Exploration and Conquest

Written by: Beth Davies-Stofka

In the 7th century, shortly after the death of Muhammad, Arab armies began to conquer territories bordering the Arabian peninsula. They quickly conquered Syria and Egypt, assisted by Christians and Jews within those territories who had been persecuted by Byzantine emperors since the time of Emperor Justinian (c. 483-565). The Muslim caliphs had set their sights on the conquest of all the territories of Byzantine Empire, and in 670 attacked Constantinople from the sea. This attack failing, they tried again in 717, this time in a combined land and sea operation that also failed.
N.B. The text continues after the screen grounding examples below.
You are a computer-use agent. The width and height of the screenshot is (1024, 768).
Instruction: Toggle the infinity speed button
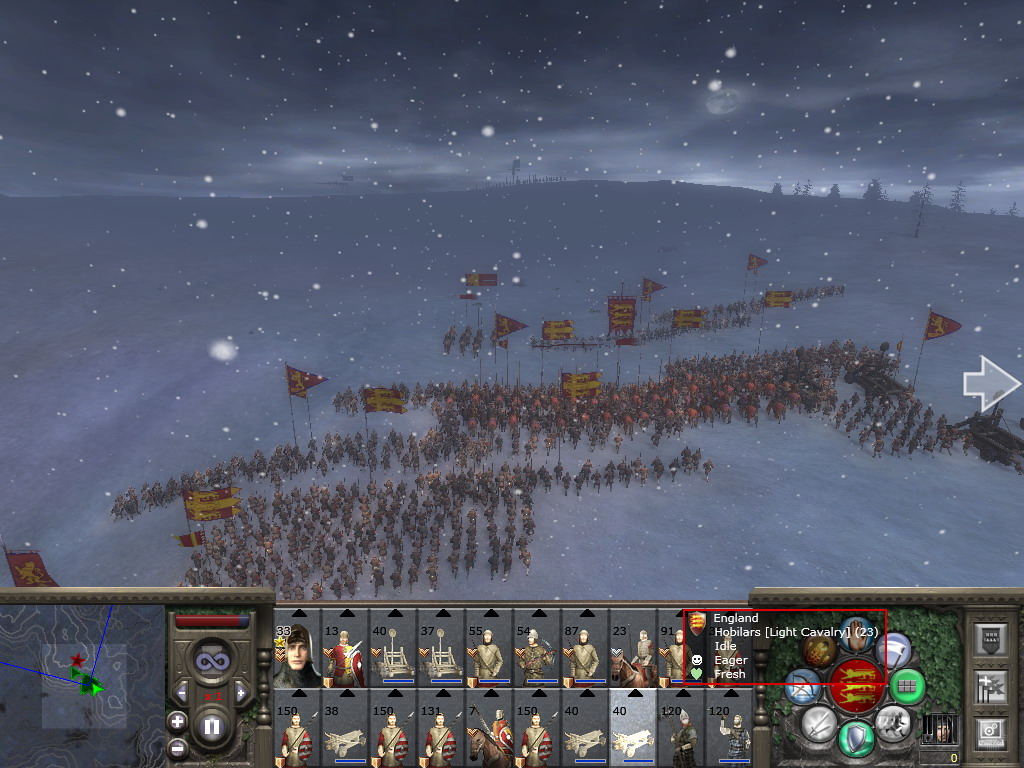coord(211,660)
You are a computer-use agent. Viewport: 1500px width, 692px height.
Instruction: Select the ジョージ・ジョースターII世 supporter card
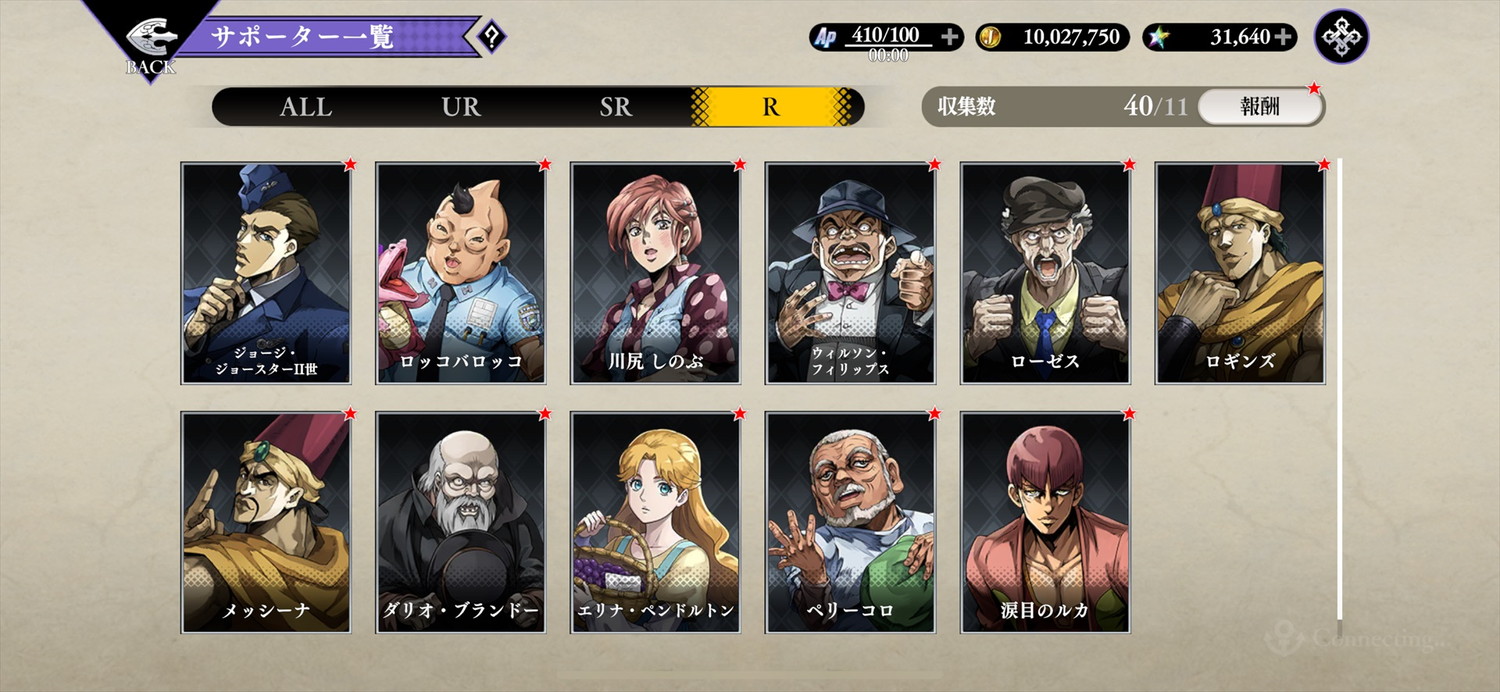pyautogui.click(x=266, y=273)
In the 9th century, the Byzantines gained the upper hand and retook most of Syria, again ruling an empire that extended from Greece to Arabia. But in 1071, the Seljuk Turks defeated the Byzantine army in the battle of Manzikert, and quickly thereafter took all of the eastern Byzantine territories.
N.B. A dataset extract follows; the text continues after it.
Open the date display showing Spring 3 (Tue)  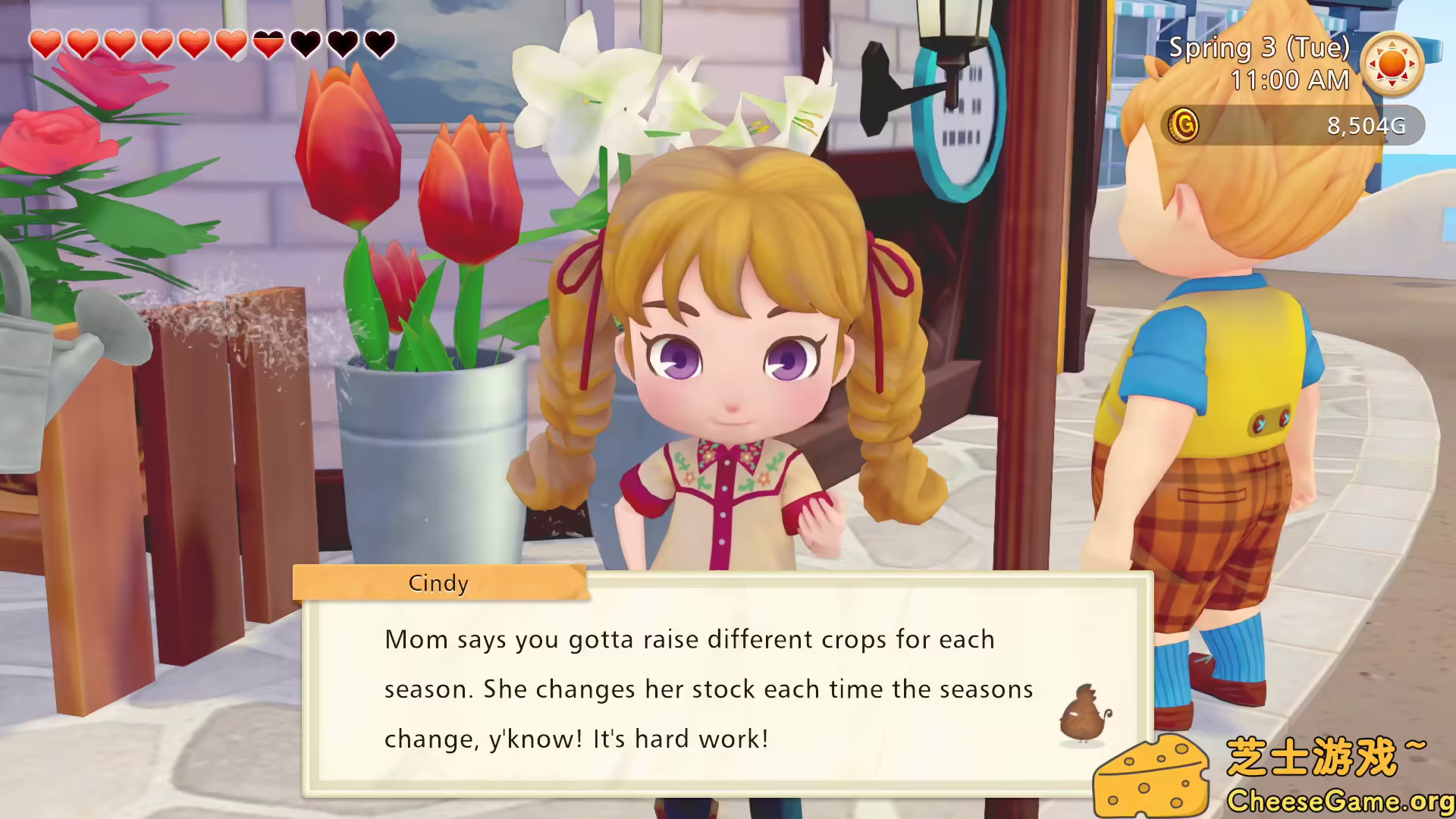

The Byzantines turned to Europe for help, and the Europeans complied, at least in part because they too had designs on the territories of the Byzantine Empire. The Crusaders pushed the Turks back and returned territory to the Byzantines, but they also set up kingdoms of their own in Syria and Palestine. In 1204, the Crusaders attacked Constantinople, pillaging the city and expelling the Byzantine government and its Christian leadership. The Byzantines retreated to Greece, and in 1261 they retook Constantinople. But the damage was done, and the Byzantine Empire was no longer anything more than a small kingdom centered in Constantinople. In 1453, the city was permanently conquered by the Ottoman Turks, and renamed Istanbul. The focus of Eastern Orthodoxy shifted north, to the Russian Tsar, who became the new protector of the faith. The Russian Orthodox Church became autocephalous, or self-governing, in 1589, the metropolitan of Moscow elevated to the status of patriarch.

The rest of the Orthodox world, from Greece to Romania and most of the Slavic territories except for Russia, was ruled by the Ottoman Turks from the 15th to the early 19th centuries. The Muslim Ottomans regarded the Orthodox Christians as second-class citizens. The Christian religion was tolerated, but not encouraged, and the speculative life of the church stagnated with few opportunities for studying or publication. The ecumenical patriarch of Constantinople was invested by the Ottoman authorities with both civil and religious responsibilities for all Orthodox in the Ottoman Empire, and the patriarchate by necessity took a defensive stance, striving to preserve tradition, a policy that effectively squelched innovation.

During this period Orthodox Christians increasingly engaged with western Christians and western Christian thought, as Orthodox Christians desiring to study and write enrolled in western seminaries and universities. In addition, both Roman Catholic and Reformation Christians turned to the Orthodox, seeking allies in the controversies over the Reformation. Orthodox scholars and clergy tended to remain neutral, but nevertheless their exposure to Reformation debates led to fresh engagement of their own on questions of scripture, sacrament, the fate of the eternal soul, and the role and duties of the church in the world. Engagement with such concepts as predestination, purgatory, infallibility, and transubstantiation appeared in the writings of Orthodox patriarchs and bishops through the 18th century, but these ideas did not make their way into Orthodox doctrine. By the early 20th century, Orthodox scholars in Russian and Greek theological circles began turning to the Church Fathers for inspiration in articulating the unique characteristics of Orthodox faith and practice.